その3:キリストの模範ーペラギウス神学における神の義とパイデイア
著者:山田望

ひとこと:
かつての古代ローマ教父時代に、「あなたのできる限りのことを果たしたならば、あなたはすべてを果たしたのである」と述べた神学者、ペラギウス。アウグスティヌスによって「功績主義」のレッテルを貼られ異端とされ排斥された彼の神学は、当時の腐敗したローマのキリスト教社会を正すため、「神の恵みに対する人間の自発的応答」を強調したものであり、決して当時の伝統的な解釈を踏み抜いたものではなかったことを、著者は力説する。本書はペラギウスに関して、日本語で読める学術的なほぼ唯一の書物であると言って良い。そして、個人的な改心体験を元にした、主観的で厭世的な視座を持つアウグスティヌス神学が、なぜ古代から現代まで、一貫して「正統」であり続けるのか、キリスト教社会へ難題を突きつける。

最後に

いかがでしたでしょうか?これでぼくの読書遍歴のお話を終えたいと思います。
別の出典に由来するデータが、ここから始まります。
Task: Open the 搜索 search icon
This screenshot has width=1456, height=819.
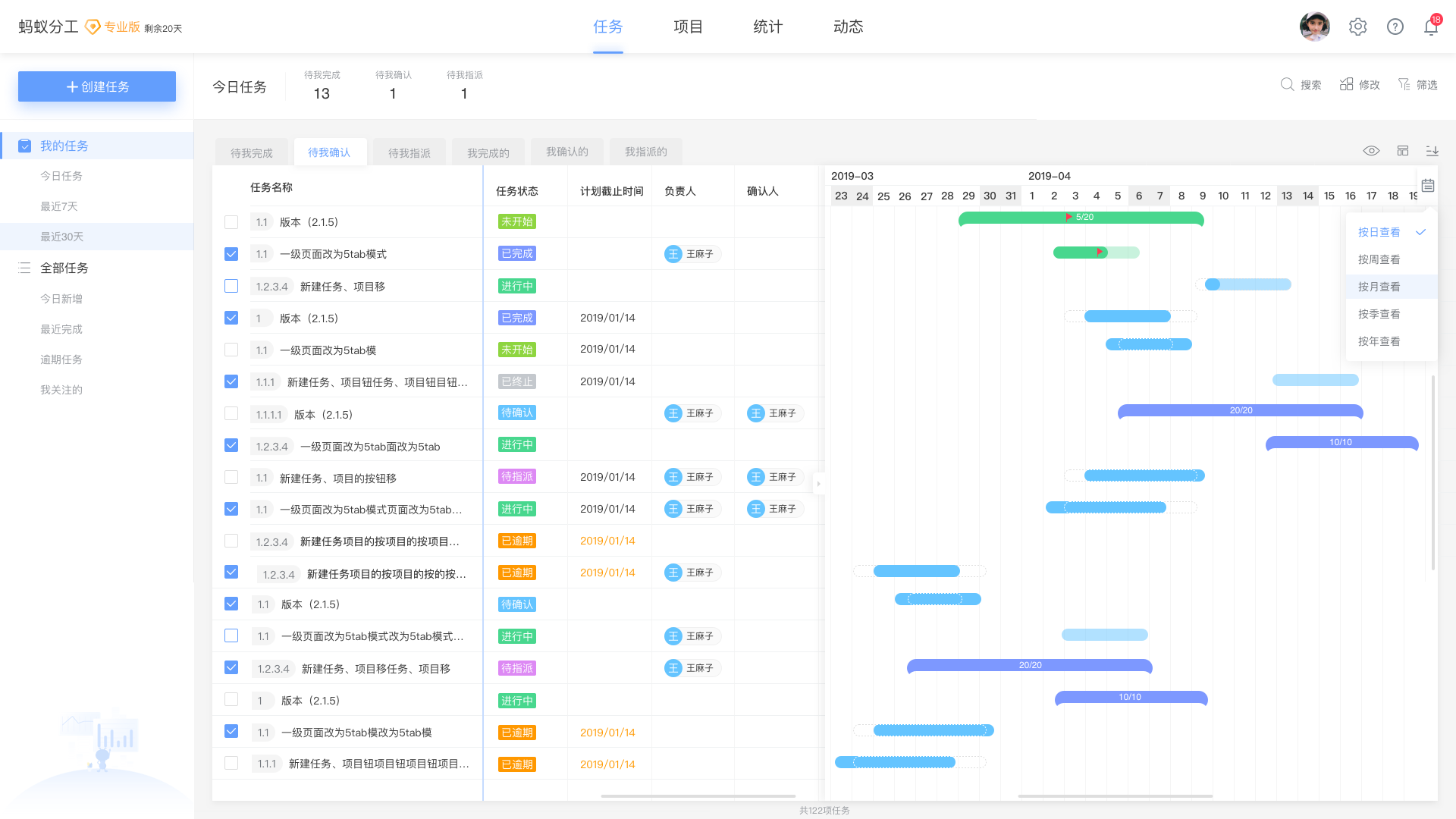Action: tap(1288, 84)
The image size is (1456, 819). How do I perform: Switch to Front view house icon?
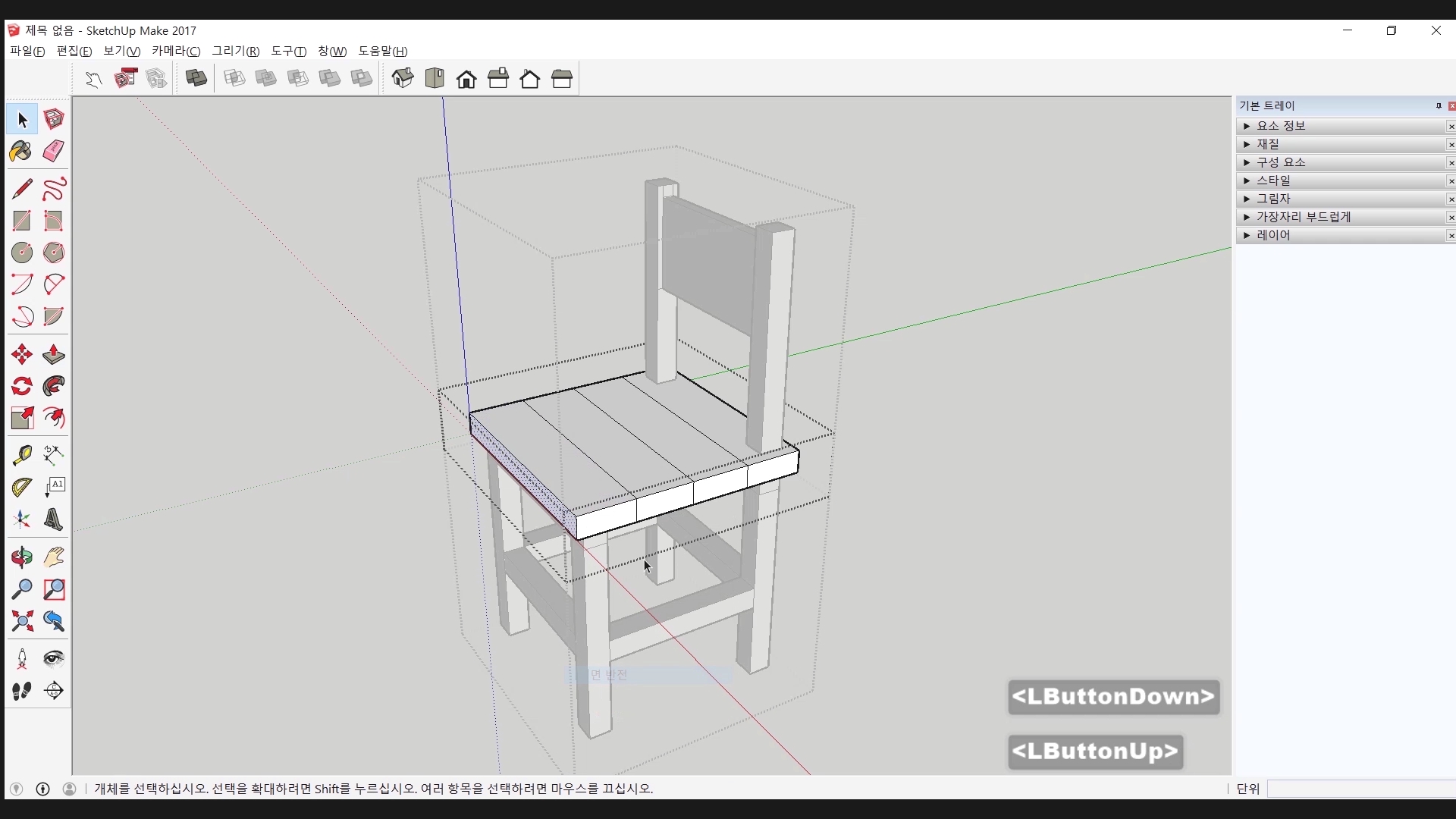[466, 79]
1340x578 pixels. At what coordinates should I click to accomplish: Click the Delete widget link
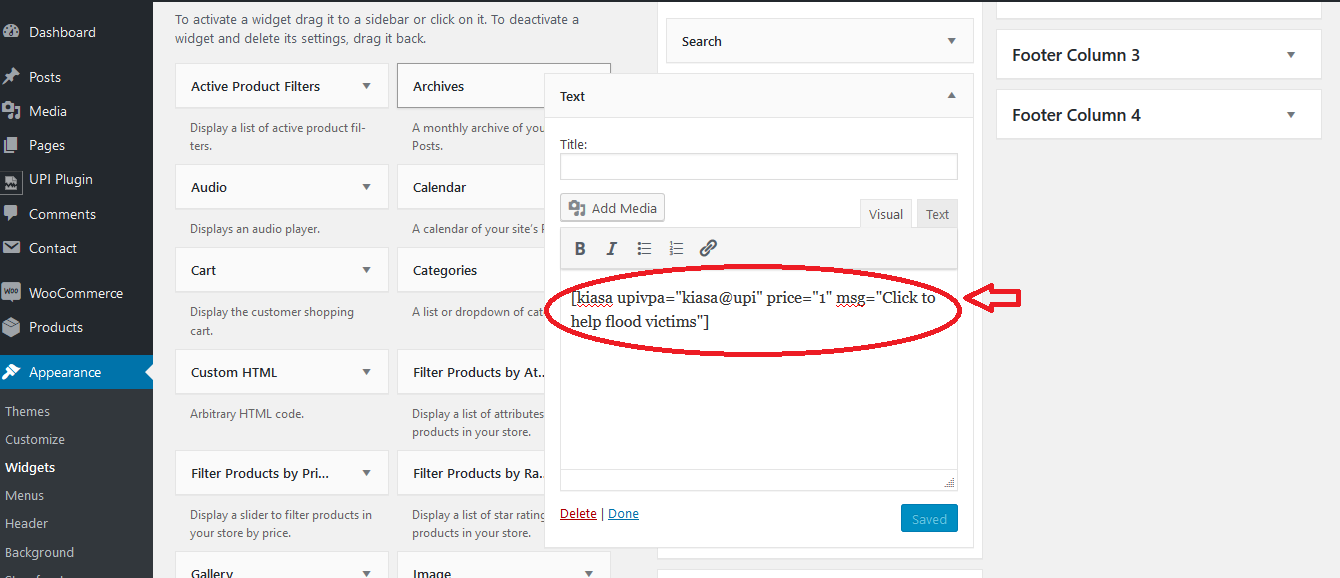[578, 513]
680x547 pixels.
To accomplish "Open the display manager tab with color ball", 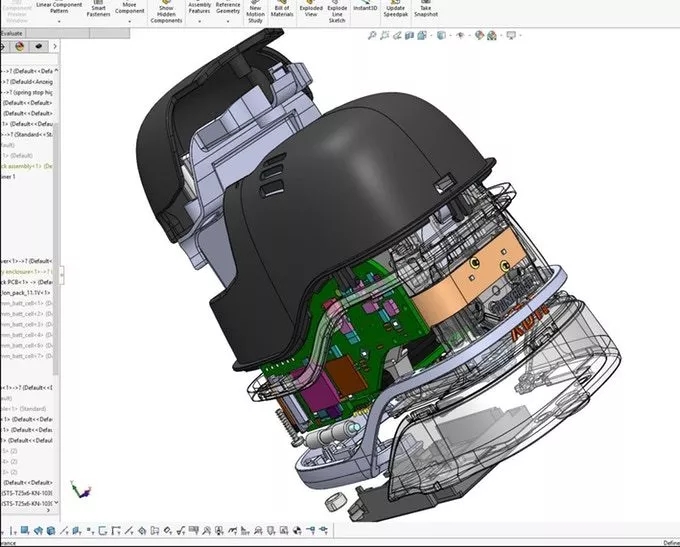I will pyautogui.click(x=19, y=46).
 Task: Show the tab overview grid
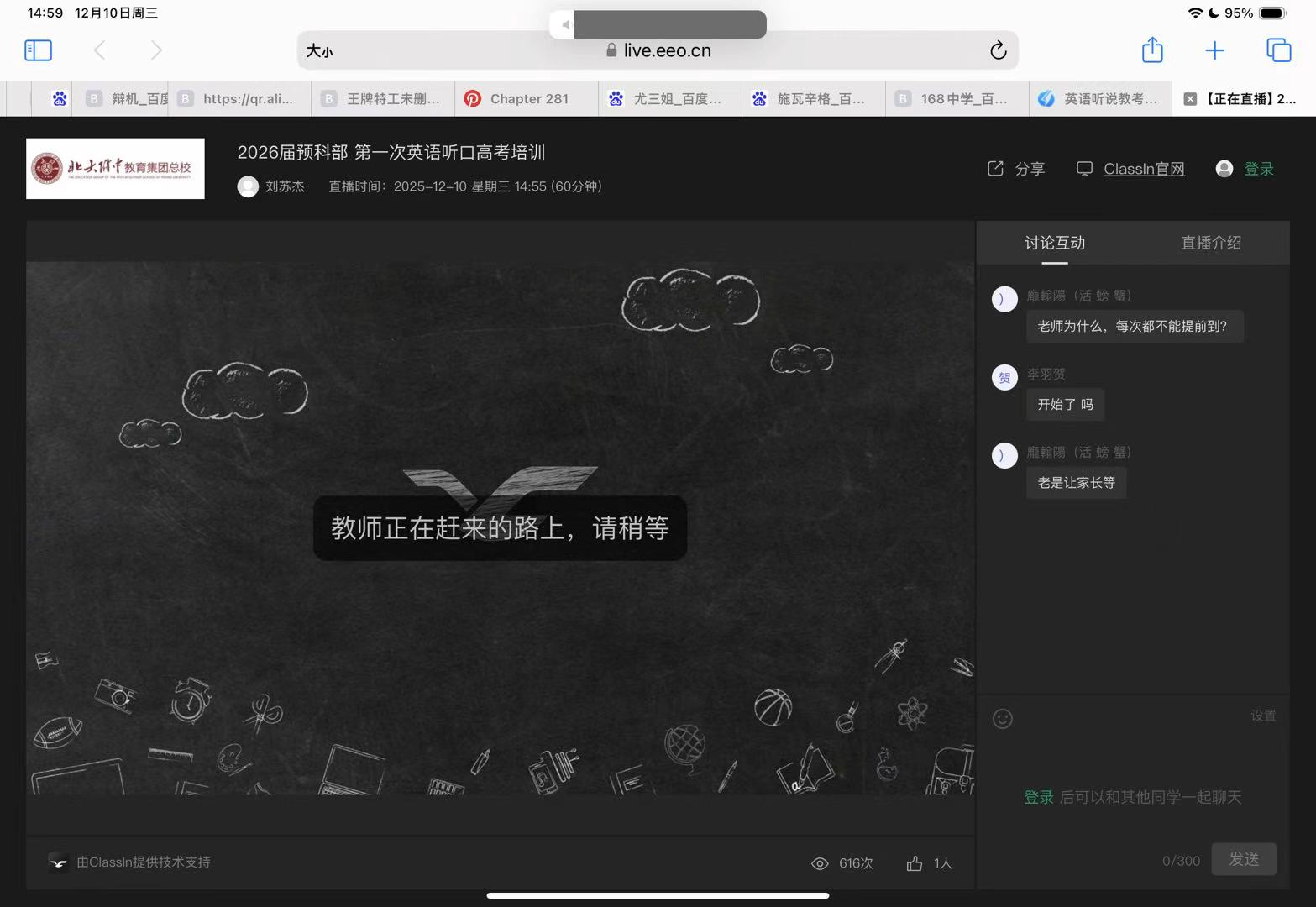(x=1278, y=50)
だいたいぼくがどんな人間かということの一端も垣間見えたのではないかと思います。

そんなぼくの読書ノートを、今後少しづつこのブログで公開していきたいと思います。かなり内容が濃くなっていくと思いますので、上記にでてきたような作家やテーマに関心のある方はぜひ楽しみにお待ち下さいませ。コメントもいただければより励みになります。

最後まで読んでくださり、ありがとうございました。